### Given exercise
Copy the material between the line holding "Task: Click the Share icon in Word" and the line holding "will (x=100, y=874).", inclusive, and add 134 to every coordinate in the answers.

### Information supplied

# # # # # # #

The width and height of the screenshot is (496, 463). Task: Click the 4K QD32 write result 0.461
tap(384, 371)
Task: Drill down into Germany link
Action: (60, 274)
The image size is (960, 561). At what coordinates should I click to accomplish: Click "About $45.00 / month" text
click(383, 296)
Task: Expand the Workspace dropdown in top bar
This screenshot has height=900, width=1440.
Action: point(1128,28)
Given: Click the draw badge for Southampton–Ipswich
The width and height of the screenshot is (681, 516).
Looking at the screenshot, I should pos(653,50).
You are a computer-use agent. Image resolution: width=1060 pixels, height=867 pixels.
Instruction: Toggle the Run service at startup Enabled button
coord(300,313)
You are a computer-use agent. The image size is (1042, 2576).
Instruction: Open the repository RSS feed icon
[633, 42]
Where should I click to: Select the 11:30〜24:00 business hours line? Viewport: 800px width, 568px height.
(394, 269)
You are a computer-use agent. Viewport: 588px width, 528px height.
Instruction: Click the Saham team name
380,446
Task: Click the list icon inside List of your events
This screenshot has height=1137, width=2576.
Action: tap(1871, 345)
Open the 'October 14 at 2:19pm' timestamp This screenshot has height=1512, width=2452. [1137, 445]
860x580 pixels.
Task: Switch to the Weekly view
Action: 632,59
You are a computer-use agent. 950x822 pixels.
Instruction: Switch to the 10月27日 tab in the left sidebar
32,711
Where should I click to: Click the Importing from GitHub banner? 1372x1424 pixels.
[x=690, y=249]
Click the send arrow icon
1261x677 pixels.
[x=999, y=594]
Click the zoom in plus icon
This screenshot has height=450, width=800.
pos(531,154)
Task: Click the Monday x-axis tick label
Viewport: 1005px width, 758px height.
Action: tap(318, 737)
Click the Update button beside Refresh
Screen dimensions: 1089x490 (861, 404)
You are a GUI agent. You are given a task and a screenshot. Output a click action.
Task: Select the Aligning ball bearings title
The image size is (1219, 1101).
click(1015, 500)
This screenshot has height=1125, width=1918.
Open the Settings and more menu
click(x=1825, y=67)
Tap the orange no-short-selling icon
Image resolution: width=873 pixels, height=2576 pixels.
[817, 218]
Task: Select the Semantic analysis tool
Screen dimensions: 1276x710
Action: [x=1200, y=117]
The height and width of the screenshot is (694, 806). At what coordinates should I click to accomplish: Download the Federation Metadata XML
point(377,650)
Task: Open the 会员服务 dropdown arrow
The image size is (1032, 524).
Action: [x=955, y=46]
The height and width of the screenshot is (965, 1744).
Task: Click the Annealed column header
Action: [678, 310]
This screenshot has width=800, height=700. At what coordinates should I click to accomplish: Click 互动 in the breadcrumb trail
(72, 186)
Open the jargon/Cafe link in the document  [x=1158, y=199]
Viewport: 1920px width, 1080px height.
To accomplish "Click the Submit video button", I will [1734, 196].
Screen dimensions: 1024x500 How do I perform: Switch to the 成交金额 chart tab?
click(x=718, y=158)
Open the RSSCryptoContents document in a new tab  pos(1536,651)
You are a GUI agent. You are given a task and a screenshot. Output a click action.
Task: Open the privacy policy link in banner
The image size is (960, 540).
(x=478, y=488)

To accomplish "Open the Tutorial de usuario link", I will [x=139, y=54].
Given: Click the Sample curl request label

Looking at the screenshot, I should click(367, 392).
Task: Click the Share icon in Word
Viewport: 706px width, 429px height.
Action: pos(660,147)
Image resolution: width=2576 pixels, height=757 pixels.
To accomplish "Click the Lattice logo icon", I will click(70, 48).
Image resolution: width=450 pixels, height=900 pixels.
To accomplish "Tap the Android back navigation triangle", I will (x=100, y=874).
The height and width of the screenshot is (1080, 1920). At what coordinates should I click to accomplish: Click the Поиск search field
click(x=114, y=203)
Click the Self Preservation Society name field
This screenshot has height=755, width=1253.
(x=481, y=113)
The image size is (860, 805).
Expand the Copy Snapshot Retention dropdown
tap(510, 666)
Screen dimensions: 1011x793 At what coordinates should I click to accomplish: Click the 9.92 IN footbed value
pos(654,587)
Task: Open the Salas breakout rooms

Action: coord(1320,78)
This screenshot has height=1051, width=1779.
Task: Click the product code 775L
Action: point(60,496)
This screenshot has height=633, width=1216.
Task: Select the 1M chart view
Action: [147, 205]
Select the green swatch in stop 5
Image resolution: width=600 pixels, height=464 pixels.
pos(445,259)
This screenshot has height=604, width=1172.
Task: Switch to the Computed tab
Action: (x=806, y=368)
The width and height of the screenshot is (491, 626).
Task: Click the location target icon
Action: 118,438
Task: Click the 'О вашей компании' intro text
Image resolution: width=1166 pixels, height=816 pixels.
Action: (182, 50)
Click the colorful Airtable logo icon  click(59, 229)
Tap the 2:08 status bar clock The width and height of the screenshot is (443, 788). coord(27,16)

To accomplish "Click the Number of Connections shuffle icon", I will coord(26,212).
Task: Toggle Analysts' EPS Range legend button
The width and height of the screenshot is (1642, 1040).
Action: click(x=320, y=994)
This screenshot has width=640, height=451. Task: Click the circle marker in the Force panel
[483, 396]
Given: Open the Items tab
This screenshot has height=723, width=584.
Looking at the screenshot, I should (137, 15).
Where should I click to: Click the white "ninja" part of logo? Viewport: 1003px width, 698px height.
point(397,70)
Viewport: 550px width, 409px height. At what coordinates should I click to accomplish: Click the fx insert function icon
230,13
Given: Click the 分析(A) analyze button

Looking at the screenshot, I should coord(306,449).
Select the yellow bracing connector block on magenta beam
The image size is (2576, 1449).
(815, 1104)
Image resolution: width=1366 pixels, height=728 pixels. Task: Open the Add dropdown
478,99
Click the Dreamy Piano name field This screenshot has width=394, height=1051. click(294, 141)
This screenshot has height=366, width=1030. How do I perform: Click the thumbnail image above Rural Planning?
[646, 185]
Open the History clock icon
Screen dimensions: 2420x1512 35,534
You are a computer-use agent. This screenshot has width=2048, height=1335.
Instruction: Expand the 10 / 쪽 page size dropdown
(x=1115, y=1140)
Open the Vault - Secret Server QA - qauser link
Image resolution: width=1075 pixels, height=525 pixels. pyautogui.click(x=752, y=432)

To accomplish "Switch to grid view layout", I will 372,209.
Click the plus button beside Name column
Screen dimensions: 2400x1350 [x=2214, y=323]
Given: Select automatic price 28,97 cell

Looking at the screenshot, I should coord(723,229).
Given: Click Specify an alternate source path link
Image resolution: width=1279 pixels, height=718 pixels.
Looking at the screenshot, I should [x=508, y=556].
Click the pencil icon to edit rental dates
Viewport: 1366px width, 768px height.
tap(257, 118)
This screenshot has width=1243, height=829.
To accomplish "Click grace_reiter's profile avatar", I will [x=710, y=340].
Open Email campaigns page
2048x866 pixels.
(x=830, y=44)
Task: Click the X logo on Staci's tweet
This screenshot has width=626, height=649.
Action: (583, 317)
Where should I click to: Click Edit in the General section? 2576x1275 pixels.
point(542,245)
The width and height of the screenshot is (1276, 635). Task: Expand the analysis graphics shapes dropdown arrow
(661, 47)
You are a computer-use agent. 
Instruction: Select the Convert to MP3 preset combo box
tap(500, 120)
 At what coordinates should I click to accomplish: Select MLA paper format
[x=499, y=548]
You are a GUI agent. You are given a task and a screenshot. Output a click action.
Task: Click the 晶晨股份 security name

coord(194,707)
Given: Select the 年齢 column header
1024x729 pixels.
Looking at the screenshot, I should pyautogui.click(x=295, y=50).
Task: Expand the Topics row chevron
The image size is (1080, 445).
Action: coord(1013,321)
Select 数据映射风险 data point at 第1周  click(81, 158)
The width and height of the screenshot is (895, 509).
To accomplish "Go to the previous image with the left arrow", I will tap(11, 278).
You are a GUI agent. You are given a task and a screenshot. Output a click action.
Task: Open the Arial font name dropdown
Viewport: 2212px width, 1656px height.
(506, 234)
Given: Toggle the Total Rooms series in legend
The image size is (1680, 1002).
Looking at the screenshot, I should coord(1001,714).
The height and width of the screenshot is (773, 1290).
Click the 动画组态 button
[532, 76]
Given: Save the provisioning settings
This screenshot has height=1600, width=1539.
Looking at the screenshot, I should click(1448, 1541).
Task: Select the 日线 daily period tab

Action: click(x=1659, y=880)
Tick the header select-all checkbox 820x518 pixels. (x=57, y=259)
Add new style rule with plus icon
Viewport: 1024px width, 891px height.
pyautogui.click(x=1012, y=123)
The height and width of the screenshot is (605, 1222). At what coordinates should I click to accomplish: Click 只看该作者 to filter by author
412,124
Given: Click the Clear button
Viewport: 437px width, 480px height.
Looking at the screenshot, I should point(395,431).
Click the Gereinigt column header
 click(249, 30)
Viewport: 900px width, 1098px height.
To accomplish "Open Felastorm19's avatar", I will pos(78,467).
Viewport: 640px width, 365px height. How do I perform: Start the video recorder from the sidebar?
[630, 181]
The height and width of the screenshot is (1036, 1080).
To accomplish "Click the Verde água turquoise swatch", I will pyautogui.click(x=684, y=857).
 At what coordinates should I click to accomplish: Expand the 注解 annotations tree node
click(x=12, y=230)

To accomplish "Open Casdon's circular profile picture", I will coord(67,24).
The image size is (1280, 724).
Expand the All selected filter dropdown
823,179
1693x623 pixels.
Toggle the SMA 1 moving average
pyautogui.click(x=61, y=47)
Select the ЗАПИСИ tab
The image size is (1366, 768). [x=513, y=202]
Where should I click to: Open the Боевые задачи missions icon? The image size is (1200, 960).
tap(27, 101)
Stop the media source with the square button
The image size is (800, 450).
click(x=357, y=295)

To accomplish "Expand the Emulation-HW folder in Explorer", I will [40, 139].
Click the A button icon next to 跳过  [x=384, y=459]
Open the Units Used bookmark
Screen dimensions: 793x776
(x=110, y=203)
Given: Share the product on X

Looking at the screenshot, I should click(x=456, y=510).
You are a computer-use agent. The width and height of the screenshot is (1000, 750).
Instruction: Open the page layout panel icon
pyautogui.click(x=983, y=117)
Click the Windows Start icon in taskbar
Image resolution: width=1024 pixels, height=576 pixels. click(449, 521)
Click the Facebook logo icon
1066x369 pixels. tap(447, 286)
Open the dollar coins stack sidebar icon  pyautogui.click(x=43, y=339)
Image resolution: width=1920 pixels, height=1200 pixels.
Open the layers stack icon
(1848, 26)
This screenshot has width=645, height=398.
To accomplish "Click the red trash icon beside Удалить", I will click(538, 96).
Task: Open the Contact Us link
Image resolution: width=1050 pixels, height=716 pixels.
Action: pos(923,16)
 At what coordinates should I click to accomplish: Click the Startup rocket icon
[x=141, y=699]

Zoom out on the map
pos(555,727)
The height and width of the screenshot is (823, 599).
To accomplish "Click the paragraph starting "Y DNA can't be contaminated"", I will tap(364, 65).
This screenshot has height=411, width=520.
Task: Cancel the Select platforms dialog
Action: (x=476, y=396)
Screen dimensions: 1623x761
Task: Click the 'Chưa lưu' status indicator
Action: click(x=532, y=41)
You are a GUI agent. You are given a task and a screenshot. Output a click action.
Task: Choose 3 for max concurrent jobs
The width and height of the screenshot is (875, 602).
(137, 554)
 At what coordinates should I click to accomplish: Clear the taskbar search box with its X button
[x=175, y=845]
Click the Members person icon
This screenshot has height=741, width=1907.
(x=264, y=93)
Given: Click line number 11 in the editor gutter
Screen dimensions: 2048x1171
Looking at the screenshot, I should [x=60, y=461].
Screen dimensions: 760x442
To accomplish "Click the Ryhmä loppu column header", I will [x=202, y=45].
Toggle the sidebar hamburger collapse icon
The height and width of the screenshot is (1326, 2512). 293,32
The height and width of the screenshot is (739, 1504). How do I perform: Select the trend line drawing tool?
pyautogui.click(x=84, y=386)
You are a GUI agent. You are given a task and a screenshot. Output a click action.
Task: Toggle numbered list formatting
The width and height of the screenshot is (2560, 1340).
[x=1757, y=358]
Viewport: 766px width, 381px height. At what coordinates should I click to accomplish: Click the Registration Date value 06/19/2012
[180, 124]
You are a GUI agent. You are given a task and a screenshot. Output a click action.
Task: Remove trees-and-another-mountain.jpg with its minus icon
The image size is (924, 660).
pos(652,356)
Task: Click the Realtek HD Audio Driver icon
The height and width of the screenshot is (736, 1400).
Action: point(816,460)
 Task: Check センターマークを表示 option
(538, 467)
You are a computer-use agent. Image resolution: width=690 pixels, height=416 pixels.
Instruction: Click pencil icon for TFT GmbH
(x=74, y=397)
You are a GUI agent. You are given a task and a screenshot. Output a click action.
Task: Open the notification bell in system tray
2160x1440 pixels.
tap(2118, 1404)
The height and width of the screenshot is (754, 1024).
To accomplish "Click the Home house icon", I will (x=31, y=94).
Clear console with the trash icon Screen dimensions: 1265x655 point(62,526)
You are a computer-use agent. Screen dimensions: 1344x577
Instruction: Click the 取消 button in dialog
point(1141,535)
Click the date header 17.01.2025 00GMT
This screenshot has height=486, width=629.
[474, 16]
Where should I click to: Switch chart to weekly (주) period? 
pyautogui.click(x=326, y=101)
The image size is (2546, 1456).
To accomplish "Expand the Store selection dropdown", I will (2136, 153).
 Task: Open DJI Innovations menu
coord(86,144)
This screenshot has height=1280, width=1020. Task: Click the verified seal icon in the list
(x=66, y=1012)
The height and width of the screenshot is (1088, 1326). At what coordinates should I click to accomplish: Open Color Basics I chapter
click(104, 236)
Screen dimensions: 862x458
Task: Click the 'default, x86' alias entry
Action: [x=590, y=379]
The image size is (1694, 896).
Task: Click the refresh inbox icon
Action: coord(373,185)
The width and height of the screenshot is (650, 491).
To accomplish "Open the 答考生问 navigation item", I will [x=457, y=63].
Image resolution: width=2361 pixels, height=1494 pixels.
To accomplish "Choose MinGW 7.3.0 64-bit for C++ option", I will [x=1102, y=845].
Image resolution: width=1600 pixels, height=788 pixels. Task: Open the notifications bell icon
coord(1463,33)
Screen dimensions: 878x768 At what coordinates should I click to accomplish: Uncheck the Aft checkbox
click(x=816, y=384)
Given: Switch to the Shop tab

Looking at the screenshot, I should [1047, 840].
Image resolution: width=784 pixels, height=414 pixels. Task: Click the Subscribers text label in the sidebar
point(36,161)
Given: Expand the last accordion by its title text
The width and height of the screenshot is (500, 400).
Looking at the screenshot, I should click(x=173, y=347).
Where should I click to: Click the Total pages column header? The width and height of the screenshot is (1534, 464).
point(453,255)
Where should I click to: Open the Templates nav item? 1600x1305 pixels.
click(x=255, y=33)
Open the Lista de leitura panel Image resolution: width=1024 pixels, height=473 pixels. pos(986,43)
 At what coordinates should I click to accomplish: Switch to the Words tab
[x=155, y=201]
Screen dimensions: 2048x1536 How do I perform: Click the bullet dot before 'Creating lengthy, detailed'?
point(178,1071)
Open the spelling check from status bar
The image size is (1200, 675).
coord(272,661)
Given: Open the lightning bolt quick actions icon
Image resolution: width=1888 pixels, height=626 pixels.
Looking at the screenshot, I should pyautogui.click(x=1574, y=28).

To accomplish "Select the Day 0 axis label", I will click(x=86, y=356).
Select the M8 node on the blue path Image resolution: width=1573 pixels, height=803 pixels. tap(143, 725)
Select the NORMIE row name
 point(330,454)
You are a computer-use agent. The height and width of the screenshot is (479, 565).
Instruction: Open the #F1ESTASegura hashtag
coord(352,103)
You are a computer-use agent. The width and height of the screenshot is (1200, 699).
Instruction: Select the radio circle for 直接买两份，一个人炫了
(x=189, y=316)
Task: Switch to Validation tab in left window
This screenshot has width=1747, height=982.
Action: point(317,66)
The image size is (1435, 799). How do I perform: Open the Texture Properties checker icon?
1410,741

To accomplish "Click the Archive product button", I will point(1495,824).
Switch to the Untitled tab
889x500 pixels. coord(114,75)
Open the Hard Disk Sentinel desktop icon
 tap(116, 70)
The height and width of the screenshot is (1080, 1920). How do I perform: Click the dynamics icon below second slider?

# # # # # # #

### The response
Task: Click the Share icon in Word
Viewport: 706px width, 429px height.
Action: pos(794,281)
Image resolution: width=2576 pixels, height=757 pixels.
To accomplish "Click the Lattice logo icon", I will click(204, 182).
Image resolution: width=450 pixels, height=900 pixels.
To accomplish "Tap the Android back navigation triangle", I will (x=234, y=1008).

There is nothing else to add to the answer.